Comparison, while being a basic method to examine the characteristics of the data, is also a powerful method for obtaining interesting results. Figure 1 shows a simple aggregation of responses about university students’ interest in marriage. So, what can be said, looking at the figure? Perhaps it can be stated that many university students do not have a strong interest in marriage.

On the other hand, could the same be said when looking at Figure 2? This figure is created by aggregating the responses based on the respondents’ attributes for the same question. Information that cannot be obtained from Figure 1 became apparent.

Aggregating the collected data by attribute in this way is called “cross tabulation.” If you conduct comparisons using various attributes, it is possible to obtain interesting results.

Examining the data relationships

Examining a relationship between two groups of data is identifying whether there is a correlation. You can create a scatter plot to investigate and confirm whether a correlation exists.

An example question would be “What relationship exists between the amount of time a university student spends studying and their GPA at the end the semester?” If there is a relationship, such as the one shown in Figure 3, it can probably be stated that students who study longer get better grades. For continuous numerical data, you should create a scatter plot.

On the other hand, when looking at data obtained from surveys, you will notice that some types of questions are based on a scale. For example, the answer could range from “completely disagree” to “strongly agree.” If you use this kind of data to create a scatter plot, it will look like Figure 4, and the relationship cannot be clearly understood. In this case, calculating the “rank correlation coefficient” enables us to confirm as to whether a relationship exists.

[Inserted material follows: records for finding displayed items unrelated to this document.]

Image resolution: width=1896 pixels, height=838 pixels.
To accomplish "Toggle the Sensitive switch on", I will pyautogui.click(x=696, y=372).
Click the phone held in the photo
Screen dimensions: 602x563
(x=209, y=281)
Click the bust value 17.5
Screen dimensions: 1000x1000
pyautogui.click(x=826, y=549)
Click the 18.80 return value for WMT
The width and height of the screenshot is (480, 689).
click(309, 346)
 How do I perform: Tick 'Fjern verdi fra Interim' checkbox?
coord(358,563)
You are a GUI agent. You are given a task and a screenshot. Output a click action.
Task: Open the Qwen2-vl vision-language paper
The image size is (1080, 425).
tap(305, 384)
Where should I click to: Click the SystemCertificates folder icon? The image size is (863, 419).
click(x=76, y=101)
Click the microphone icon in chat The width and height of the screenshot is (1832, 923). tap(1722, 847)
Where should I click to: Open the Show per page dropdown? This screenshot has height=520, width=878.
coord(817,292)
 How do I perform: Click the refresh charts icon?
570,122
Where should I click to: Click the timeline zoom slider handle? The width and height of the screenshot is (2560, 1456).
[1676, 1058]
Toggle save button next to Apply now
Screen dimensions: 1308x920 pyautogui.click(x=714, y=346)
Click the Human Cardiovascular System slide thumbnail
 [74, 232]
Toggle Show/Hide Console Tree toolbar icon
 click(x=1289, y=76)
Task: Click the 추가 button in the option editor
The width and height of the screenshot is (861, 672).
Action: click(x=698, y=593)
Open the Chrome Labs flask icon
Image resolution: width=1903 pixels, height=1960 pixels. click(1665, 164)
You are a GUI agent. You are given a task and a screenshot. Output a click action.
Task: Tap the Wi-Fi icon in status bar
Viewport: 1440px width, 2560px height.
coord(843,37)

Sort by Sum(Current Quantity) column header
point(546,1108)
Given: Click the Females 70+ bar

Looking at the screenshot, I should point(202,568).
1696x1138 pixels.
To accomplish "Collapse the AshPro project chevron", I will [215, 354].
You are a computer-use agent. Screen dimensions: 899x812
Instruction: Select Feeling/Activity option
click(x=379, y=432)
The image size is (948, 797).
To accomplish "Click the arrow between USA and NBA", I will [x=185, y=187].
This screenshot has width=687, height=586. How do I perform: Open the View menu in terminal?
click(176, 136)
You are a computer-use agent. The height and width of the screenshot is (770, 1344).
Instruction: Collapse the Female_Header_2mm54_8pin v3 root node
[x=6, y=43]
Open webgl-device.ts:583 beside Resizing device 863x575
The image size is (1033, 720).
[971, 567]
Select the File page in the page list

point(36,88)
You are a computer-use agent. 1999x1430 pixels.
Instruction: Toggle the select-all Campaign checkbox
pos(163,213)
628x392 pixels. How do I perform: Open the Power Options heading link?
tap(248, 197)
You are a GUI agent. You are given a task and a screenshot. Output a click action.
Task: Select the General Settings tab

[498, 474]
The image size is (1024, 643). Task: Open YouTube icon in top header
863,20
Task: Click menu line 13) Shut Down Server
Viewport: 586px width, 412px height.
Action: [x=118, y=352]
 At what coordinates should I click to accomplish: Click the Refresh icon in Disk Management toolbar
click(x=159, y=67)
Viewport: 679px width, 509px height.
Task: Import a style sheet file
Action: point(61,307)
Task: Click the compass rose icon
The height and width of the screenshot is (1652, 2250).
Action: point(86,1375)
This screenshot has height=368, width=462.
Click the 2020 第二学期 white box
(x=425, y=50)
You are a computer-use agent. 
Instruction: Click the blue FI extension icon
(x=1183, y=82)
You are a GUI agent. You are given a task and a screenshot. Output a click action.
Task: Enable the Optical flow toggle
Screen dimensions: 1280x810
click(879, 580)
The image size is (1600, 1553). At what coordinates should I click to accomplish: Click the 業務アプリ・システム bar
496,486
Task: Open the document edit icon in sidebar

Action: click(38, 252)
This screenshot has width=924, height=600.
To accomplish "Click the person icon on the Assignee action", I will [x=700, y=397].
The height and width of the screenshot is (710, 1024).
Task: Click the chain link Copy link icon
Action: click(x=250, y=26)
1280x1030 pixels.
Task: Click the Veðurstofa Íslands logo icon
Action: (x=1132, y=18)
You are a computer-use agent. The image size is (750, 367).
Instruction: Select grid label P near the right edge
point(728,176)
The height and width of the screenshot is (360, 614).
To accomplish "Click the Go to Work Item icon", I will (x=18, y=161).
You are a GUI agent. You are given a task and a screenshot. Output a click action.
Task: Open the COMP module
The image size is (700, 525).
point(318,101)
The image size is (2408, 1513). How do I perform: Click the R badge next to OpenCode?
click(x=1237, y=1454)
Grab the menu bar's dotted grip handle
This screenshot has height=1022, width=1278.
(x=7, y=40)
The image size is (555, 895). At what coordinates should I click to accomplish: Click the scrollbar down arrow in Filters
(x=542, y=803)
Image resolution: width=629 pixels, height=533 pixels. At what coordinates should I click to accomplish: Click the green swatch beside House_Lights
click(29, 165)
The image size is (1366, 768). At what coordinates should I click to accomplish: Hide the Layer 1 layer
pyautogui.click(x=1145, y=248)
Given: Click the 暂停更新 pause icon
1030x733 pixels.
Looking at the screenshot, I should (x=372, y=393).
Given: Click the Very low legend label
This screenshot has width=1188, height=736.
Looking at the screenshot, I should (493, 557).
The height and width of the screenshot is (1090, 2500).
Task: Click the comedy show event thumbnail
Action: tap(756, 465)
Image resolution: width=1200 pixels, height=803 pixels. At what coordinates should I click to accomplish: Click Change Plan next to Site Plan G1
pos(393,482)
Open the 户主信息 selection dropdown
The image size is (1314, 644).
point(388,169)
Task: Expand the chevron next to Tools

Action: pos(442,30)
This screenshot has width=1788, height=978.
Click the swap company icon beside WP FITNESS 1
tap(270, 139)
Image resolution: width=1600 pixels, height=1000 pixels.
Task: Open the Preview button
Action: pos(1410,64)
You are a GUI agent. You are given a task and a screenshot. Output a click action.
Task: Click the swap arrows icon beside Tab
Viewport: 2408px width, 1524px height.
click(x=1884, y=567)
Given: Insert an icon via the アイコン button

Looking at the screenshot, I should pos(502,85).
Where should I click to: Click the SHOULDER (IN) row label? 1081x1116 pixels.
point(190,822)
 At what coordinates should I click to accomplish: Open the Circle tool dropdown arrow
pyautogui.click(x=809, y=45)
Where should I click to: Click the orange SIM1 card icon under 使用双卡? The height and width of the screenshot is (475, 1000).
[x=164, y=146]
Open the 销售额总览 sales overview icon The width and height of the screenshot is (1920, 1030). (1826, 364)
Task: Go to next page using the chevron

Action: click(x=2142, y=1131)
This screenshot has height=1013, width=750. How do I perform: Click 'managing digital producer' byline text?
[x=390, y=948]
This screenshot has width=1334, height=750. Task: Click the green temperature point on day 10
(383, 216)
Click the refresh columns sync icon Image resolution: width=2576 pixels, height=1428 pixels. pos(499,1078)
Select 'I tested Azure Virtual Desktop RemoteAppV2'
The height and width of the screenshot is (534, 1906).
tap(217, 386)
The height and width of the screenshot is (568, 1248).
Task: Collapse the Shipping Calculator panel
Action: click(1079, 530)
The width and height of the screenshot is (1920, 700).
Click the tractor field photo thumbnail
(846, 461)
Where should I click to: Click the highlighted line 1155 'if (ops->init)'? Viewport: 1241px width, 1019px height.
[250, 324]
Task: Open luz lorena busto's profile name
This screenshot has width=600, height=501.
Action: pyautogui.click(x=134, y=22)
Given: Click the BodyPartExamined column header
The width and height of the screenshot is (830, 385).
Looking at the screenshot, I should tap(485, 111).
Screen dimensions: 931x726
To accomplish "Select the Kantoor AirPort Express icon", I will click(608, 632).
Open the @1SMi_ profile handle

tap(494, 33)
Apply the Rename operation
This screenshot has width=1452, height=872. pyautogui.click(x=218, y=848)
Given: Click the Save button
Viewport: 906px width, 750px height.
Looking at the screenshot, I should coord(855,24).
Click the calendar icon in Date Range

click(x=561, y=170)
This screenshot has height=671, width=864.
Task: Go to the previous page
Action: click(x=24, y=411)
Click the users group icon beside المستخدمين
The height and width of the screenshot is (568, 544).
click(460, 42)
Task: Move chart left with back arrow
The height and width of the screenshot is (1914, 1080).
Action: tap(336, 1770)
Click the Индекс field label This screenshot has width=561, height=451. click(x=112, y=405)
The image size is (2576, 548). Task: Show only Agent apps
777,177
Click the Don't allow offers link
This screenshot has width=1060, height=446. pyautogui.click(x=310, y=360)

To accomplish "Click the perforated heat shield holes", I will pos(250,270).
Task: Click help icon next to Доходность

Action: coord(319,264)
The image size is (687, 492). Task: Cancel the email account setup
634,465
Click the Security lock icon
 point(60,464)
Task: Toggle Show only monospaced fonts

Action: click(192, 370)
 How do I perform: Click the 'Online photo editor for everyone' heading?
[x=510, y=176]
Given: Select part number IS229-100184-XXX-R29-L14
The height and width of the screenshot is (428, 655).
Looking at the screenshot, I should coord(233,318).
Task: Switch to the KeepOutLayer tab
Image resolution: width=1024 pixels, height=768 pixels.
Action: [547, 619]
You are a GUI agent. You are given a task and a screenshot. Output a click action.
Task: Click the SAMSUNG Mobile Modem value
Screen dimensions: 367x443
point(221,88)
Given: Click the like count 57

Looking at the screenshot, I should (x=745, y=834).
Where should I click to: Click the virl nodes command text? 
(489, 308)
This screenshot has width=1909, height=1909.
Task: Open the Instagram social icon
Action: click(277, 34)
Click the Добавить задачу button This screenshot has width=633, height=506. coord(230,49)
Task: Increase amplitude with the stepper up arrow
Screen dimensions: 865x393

The rank correlation coefficient is a coefficient with values ranging from 1 to 1. As the coefficient value approaches 1, the relationship becomes more positive. While, as the coefficient value approaches -1, the relationship becomes more negative. This also means that as the coefficient value approaches 0, the relationship between the two variables becomes weaker.

Be careful about spurious correlation(s)

Upon hearing the statement, “people who eat breakfast everyday have better grades,” will you decide to eat breakfast every day? Based on actual surveys, there seems to be a positive correlation between the frequency of eating breakfast and school grades. However, based on only this one fact, you should not immediately make an assertion that breakfast should be taken to improve grades in school.

Taking a look at the context behind eating breakfast, you might discover that students who eat breakfast have a proper and organized lifestyle. A proper and organized lifestyle would also lead to having ample study-time. Thus, perhaps it is study time that causes good grades. Here, we see the possibility of a spurious correlation between the number of times students eat breakfast and their university grades.

Hence, when considering correlation, you need to be mindful about whether the true cause genuinely exists behind the two variables.

Developing your argument

In Figure 2, there is a difference of 8 cases versus 16 cases for the response “Do not strongly agree” between the two groups of respondents. Can it be stated that this difference is a significant one? Or is it the case that, despite there being no difference in actuality, it coincidentally seems to have a difference in this study? To confirm this, hypothesis testing is required. Moreover, in quadratic-curve relationships such as in Figure 6, the correlation function approaches 0. That is, despite a relationship existing in actuality, you could possibly overlook this. By learning basic statistics, it becomes possible to develop your argument into a better and more persuasive one.